Investigation of Functional Dependency between the Characteristics of the Machining Process and Flatness Error Measured on a CMM

Abstract

Abstract Numerous studies have shown that the choice of measurement strategy (number and position of measurement points) when measuring form error on a coordinate-measuring machine (CMM) depends on the characteristics of the machining process which was used to machine the examined surface. The accuracy of form error assessment is the primary goal of verification procedures and accuracy is considered perfect only in the case of the ideal verification operator. Since the ideal verification operator in the “point-by-point” measuring mode is almost never used in practice, the aim of this study was to examine a relationship which had not been examined in earlier studies, namely how the machining process, surface roughness and a reduced number of points in the measurement strategy affect the accuracy of flatness error assessment.
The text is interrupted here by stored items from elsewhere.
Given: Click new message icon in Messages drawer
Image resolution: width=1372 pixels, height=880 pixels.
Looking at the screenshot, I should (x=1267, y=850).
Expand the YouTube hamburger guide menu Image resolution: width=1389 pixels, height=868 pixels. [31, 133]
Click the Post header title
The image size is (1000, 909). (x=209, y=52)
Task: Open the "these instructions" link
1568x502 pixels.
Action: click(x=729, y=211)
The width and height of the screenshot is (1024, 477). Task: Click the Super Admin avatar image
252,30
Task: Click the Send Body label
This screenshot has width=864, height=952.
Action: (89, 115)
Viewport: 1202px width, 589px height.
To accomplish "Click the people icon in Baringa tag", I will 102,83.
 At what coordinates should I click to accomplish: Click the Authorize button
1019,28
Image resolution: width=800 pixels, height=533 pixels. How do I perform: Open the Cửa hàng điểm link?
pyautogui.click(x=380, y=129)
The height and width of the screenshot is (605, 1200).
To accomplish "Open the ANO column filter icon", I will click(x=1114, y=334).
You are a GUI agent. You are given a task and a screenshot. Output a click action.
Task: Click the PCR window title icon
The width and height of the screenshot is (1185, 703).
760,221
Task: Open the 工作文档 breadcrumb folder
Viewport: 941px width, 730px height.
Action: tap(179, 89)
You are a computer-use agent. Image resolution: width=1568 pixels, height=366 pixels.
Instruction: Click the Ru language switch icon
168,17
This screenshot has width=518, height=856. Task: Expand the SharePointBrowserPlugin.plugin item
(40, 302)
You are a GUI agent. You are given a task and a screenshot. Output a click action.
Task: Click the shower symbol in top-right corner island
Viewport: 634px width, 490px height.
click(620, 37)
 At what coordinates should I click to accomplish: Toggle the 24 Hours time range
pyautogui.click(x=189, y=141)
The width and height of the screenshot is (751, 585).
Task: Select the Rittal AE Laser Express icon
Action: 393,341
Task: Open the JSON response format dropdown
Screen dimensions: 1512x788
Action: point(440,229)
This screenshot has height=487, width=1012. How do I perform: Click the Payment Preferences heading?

The research included four most common cutting processes applied to flat surfaces divided into nine different classes of roughness. In order to determine functional dependency between the observed input variables and the output, statistical regression models and neuro-fuzzy logic (artificial intelligence tool) were used. The analyses confirmed the significance of all three input parameters, with surface roughness being the most significant one. Both the statistical regression models and neuro-fuzzy models proved to be adequate, matching the experimental results. The use of these models makes it possible to determine flatness error measured on a CMM if input variables considered in the paper are known.